WHAT TO DO:
Translate this sentence from the forum post about Hazel and OCR below into Spanish: "I have trawled the Support forum looking for information about getting into the TEXT-file information of pdf files."

TEXT EXCERPT:

########

Getting Hazel to run a TextEdit search automatically

Hello all,

I was tempted to latch on to the forum topic as below, but my query is a bit more basic! (I think! ) :oops:

viewtopic.php?f=4&t=2021&p=8434&hilit=using+mdls#p8434

I have trawled the Support forum looking for information about getting into the TEXT-file information of pdf files. There are a few topics on this, but they are unfortunately aimed at people who presumably have plenty more coding knowledge in Terminal than me.

I'm hoping someone can dumb this down for me.

I have many of pdf files collected from a variety of places over the past few years.
Obviously, some of these are OCR'ed already, but many are not.
And as far as I can tell, the only way to know - off-hand, whether OCR has happened, is to open the file, and perform a search.
UNLESS you tell Hazel to do that for you, by differentiating between files that already have, or still have to be, OCR'ed.

I have managed the following so far, using various useful threads listed throughout the Support forums:

a.) Sort new and old PDF's as I need them, including [sort into subfolders];
b.) ...
c.) Have Hazel send a file (that needs to be OCR'ed) to PDFpen, and have the magic happen.
d.) Have Hazel sort and move the recently OCR'ed files back to where they came from.

As is hopefully apparent from the above - I'm stuck at b.)

I need to get Hazel to do the following:

I've managed to work out that if the TEXT information of a PDF file contains the following terms:
"encoding" (and/or) "decodeparms" - then there is a very high possibility that the PDF in question has not been OCR'ed.
What I mean by the above, is if I select a PDF, open it with [TextEdit], and the simply do a search for either "encoding" or "decodeparms", if the terms are not present in the text, then the file has (probably) not been OCR'ed.

########

DATA EXCERPTS:

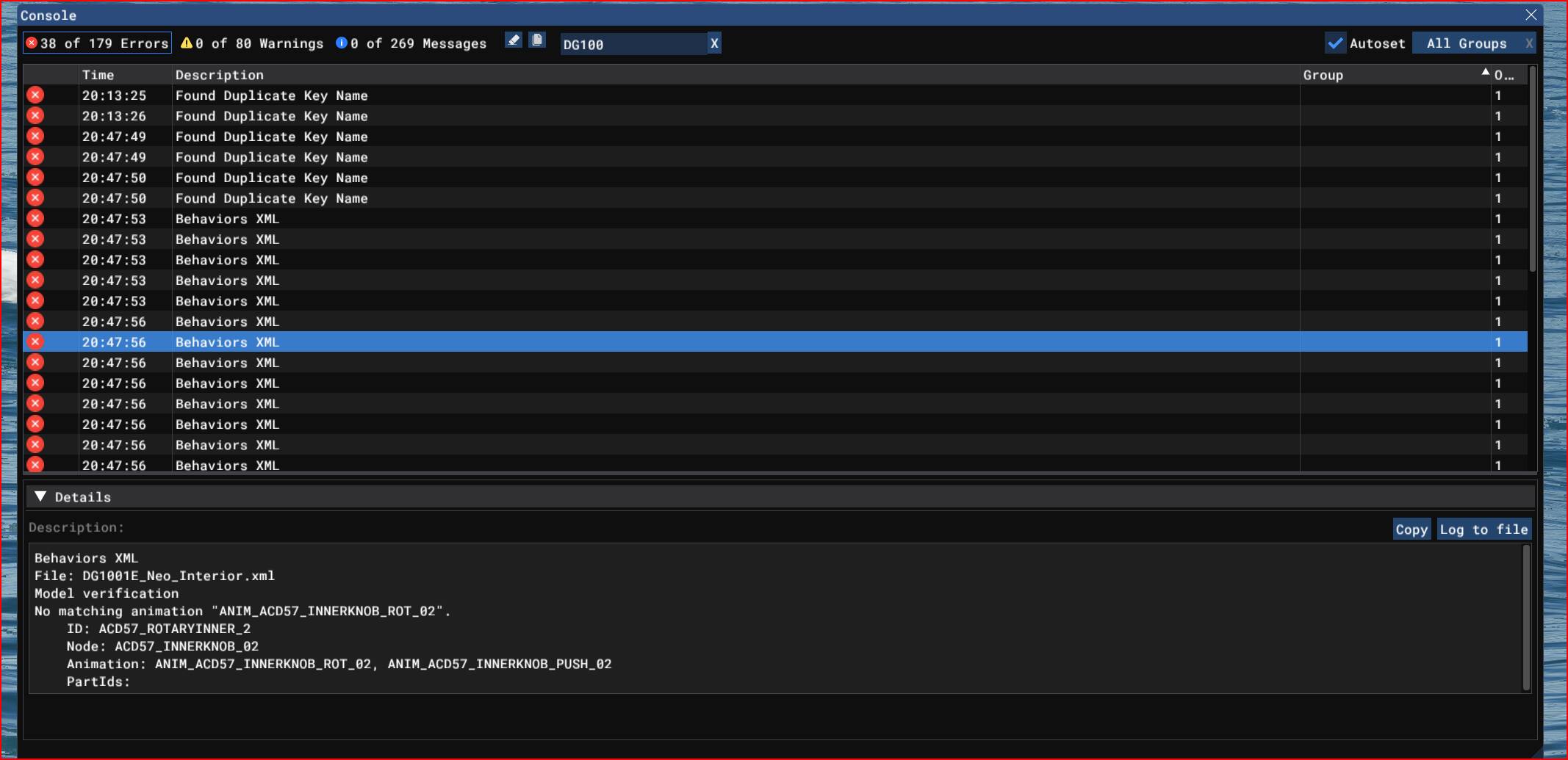Viewport: 1568px width, 760px height.
Task: Sort by the Time column header
Action: 98,75
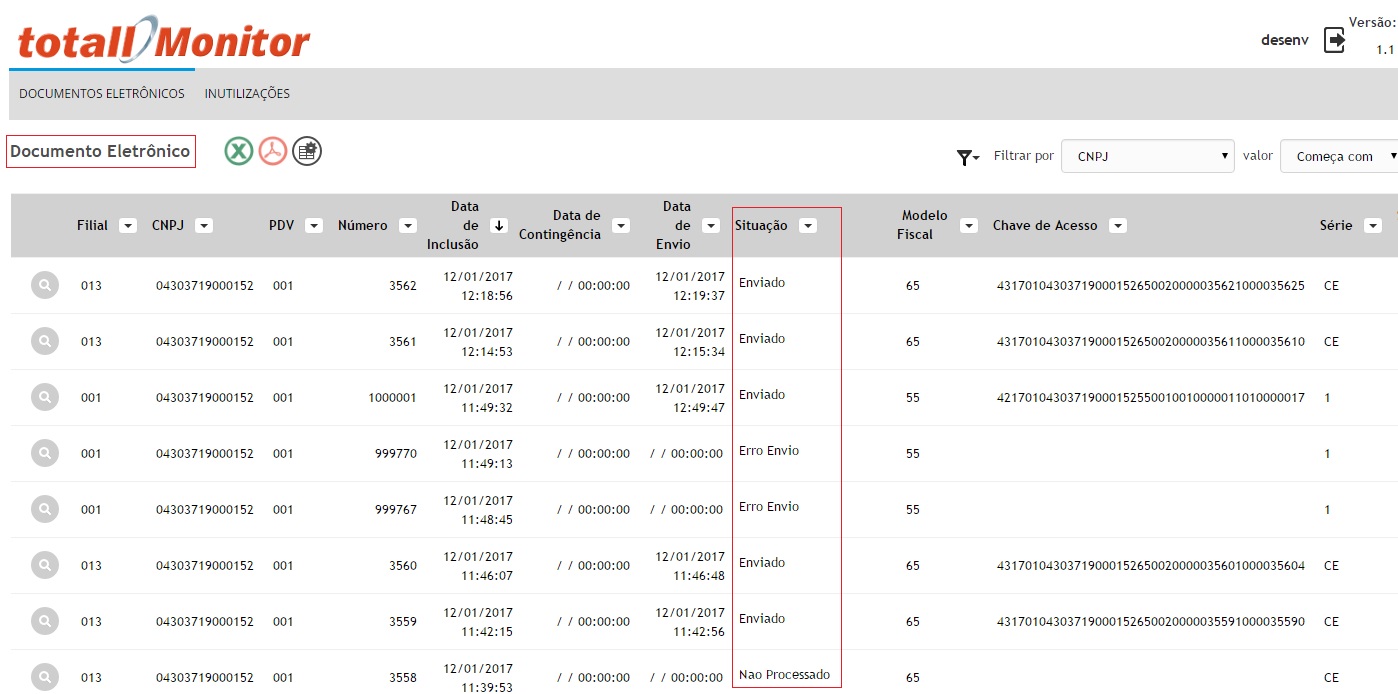Viewport: 1398px width, 694px height.
Task: Open the Situação column filter dropdown
Action: [x=808, y=226]

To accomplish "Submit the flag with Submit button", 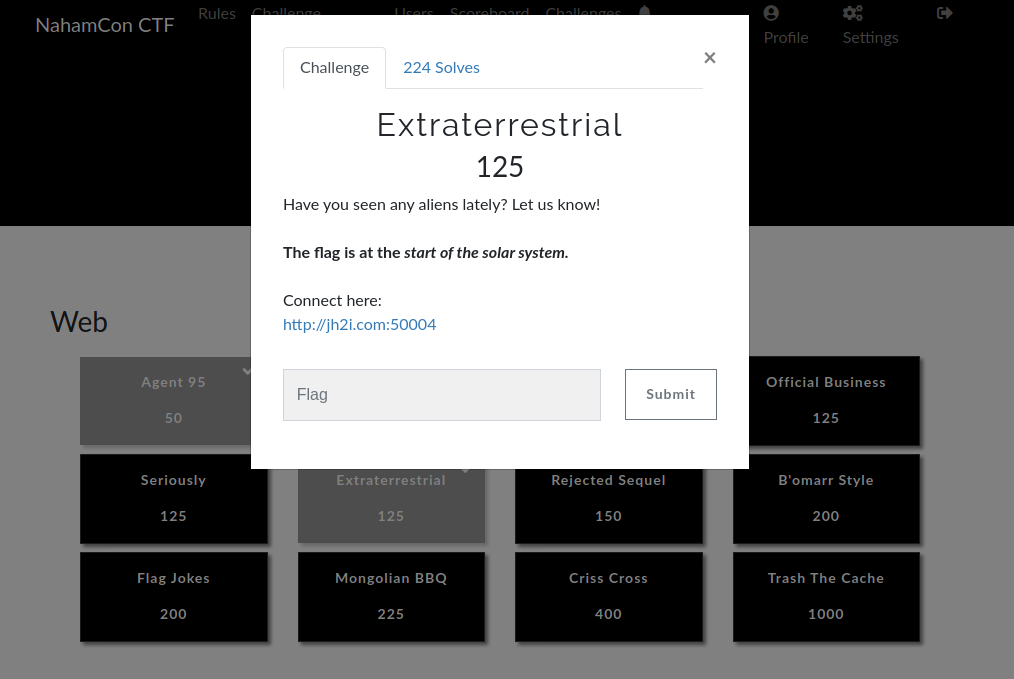I will coord(671,394).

########

ANSWER TO THIS PROBLEM:
He recorrido a fondo el foro de Soporte en busca de información sobre cómo acceder a la información del archivo de TEXTO de los archivos pdf.